這一點是近來前所未見的:格朗泰爾在刮掉他的胡子。

這不是說他從來不刮胡子——只是自從至少三四年前,他就開始習慣于不再刻意地讓他的胡子維持整潔狀态。他對自己的形象放任自流,因此長期在流浪歌手和稍文明一點的魯濱遜之間徘徊。每當古費拉克看不下去,聲稱這會影響檢察院的勝率時,他才會草草清理一下那些頹廢的碎發,讓他們随便地維持在一個并不整齊但好歹還看得到皮膚顏色的程度。然而此時此刻:他正在把它們徹底消滅。剃須刀在他臉上的泡沫中推開一片道路,那塊皮膚上此刻已經只剩下隐隐的青色。這實在異乎尋常,不過總的來說,這整個周末都是異乎尋常的。

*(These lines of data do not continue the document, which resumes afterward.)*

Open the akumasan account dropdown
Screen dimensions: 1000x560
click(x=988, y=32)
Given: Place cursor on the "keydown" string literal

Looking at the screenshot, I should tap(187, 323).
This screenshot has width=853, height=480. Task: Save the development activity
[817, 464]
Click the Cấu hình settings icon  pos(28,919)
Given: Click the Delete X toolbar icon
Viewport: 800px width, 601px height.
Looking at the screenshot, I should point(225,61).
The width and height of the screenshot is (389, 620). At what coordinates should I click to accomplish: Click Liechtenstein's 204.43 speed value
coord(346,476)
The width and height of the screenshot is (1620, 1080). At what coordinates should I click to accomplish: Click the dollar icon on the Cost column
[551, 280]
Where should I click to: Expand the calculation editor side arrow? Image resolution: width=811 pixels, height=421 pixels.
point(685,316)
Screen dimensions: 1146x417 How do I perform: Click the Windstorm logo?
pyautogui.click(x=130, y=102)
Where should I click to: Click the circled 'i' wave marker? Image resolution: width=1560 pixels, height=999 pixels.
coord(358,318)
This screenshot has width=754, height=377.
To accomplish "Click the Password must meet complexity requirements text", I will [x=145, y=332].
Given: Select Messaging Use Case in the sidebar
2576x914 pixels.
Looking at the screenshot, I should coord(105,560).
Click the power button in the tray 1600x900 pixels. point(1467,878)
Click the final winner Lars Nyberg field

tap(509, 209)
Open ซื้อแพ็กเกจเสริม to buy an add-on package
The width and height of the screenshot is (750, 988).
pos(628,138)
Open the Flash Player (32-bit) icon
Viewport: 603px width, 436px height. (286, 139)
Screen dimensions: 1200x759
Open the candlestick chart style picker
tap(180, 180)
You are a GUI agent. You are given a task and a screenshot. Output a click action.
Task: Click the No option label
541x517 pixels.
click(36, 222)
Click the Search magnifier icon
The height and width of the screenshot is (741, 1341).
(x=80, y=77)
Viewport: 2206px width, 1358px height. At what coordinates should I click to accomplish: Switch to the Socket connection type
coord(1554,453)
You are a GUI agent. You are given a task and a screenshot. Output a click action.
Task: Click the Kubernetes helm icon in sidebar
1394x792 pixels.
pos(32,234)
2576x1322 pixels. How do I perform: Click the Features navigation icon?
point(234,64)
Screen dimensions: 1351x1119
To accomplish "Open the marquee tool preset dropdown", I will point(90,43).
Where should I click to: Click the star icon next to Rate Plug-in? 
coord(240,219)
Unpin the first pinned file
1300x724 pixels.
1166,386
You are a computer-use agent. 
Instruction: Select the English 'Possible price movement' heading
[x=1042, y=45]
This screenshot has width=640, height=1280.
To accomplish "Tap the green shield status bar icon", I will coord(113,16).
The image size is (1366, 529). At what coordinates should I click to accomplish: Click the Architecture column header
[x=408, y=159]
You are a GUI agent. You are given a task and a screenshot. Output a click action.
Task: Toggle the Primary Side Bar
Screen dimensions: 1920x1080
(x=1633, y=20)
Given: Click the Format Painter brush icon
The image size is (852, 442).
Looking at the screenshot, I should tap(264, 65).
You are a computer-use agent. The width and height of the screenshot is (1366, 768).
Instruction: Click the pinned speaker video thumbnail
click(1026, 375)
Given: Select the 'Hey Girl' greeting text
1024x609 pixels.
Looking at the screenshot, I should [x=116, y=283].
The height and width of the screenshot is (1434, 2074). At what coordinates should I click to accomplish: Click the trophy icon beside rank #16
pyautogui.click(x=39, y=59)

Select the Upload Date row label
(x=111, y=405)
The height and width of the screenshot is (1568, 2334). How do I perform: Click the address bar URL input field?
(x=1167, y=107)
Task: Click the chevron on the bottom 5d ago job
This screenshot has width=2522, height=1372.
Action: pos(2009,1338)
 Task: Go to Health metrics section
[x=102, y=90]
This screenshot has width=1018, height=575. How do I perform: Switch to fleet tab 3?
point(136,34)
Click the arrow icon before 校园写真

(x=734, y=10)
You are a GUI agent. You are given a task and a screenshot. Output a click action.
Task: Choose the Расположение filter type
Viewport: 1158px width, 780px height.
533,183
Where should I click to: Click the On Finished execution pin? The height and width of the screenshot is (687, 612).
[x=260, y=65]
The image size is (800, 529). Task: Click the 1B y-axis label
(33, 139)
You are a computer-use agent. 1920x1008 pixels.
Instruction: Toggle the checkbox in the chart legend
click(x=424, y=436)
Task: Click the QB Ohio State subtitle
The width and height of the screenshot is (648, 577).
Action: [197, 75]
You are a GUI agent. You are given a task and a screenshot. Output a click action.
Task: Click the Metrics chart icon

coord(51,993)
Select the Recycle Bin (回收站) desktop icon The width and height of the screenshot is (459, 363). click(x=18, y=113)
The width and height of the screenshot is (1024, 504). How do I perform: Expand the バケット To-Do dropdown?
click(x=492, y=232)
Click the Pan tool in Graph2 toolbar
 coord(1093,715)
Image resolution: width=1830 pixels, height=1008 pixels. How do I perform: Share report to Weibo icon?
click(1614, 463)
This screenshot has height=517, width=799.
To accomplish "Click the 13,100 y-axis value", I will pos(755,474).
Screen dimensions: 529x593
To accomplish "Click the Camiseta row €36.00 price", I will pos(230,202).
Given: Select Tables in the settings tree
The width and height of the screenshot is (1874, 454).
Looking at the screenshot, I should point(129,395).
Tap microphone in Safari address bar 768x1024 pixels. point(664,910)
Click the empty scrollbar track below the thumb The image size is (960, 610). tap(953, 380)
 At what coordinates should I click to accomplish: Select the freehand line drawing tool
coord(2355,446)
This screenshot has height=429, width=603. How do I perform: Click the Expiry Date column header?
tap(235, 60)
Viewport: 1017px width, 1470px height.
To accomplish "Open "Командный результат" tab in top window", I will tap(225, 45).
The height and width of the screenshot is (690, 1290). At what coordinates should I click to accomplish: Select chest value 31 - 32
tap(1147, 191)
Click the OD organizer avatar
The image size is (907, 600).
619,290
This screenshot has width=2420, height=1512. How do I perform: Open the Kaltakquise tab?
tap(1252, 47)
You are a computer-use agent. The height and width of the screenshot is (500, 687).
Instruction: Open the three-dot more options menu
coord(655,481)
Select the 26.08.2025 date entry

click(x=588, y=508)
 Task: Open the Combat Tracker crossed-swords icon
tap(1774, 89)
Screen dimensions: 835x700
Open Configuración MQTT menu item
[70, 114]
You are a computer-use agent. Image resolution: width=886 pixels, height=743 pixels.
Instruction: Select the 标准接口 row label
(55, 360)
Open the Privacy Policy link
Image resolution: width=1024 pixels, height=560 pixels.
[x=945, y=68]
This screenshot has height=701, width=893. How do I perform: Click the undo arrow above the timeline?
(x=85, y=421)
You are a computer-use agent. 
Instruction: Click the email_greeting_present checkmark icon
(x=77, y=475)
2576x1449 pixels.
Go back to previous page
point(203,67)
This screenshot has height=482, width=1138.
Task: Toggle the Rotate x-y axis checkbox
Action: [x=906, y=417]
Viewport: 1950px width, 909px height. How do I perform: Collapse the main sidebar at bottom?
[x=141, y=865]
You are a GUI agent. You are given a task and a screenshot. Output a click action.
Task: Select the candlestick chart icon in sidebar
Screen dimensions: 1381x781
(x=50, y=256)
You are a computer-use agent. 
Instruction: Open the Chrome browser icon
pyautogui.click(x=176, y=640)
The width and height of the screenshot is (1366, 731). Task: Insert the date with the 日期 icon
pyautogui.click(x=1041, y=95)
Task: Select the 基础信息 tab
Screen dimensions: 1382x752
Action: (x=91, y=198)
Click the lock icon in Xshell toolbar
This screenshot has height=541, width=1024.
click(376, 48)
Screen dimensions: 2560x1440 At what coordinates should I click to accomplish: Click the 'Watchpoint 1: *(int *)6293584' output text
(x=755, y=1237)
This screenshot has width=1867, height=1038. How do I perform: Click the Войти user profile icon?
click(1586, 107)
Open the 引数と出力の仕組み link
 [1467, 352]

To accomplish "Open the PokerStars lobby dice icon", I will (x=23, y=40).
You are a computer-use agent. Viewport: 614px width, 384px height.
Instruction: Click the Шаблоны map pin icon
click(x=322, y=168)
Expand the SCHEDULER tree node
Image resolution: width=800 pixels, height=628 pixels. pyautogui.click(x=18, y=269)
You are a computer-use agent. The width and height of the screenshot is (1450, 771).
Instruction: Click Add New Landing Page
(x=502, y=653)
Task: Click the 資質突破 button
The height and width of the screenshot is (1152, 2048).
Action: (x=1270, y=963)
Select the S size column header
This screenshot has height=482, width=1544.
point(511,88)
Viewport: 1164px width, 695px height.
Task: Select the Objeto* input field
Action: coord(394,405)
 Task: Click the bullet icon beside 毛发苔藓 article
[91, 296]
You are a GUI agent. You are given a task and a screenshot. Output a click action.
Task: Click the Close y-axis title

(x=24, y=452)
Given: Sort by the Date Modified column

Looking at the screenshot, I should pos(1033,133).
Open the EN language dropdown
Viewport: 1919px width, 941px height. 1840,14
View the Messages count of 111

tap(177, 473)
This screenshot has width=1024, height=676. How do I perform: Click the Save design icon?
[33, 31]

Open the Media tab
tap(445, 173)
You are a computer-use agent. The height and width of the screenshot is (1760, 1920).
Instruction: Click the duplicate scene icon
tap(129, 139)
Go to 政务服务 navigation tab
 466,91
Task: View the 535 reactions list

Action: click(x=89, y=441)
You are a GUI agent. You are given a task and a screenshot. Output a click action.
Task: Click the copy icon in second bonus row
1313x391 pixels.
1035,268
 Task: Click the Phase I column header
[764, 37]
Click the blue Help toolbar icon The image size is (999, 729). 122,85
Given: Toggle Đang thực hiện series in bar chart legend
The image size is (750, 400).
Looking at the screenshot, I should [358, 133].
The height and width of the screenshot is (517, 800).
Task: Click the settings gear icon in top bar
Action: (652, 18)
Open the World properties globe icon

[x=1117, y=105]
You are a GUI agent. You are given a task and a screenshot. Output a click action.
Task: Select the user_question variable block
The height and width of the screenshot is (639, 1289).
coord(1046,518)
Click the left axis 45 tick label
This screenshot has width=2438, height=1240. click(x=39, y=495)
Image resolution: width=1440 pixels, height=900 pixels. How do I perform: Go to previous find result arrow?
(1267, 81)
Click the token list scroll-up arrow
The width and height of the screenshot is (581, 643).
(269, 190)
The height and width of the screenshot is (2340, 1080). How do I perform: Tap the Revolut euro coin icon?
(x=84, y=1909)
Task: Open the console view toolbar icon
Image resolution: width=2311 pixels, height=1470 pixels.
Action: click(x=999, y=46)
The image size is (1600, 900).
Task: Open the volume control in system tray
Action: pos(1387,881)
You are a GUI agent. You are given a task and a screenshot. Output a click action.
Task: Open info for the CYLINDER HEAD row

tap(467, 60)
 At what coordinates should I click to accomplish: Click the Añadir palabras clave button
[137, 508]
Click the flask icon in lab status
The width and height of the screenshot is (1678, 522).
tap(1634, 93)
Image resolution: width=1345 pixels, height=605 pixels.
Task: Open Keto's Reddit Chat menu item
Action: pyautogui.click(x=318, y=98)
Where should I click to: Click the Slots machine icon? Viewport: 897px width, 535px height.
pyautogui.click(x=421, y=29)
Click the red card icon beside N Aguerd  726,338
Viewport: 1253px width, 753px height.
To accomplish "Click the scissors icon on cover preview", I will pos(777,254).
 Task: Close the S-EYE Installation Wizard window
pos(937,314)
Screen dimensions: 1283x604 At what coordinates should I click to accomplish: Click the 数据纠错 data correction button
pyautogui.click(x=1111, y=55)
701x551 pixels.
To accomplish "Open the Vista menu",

這整個周末從周五晚上開始。在愛潘妮一邊看着手表一邊匆匆離去之後,那個叫伽弗洛什的孩子抄起手臂、擡頭看着格朗泰爾。

“可以讓我進去了麽?”他說,“雖然我不知道愛潘妮在想什麽,但我猜我只能先和你待在一起了。”

“呃,當然。”格朗泰爾說,向後退了一步,把走廊讓了出來。說到底,他也不知道愛潘妮是怎麽想的——讓他照顧阿茲瑪的孩子!這只能說明她現在真的走投無路了。然而,他還拿不準這孩子對他是怎麽想的。他甚至不知道該說些什麽好。

“謝了。”那孩子說,走進了房間。他以一種巡視軍隊的方式又轉向了安灼拉,“你呢,你是誰?”

安灼拉愣了愣。“我是安灼拉。”他謹慎地說。

“噢。”那孩子說,“你是給殺了德納第老頭的人辯護的家夥。愛潘妮真是把我送來地獄喝茶了。”

安灼拉看起來既受到冒犯又很疑惑。他擡起頭看着格朗泰爾,用口型問道:這孩子是誰?

格朗泰爾嘆了口氣。愛潘妮的妹妹,他用口型說道,她的兒子。

“噢。”安灼拉驚訝地發出了一個輕嘆。他低下頭去看着那個孩子,格朗泰爾看出他的眼神裏出現了一種克制的慈悲和憐憫。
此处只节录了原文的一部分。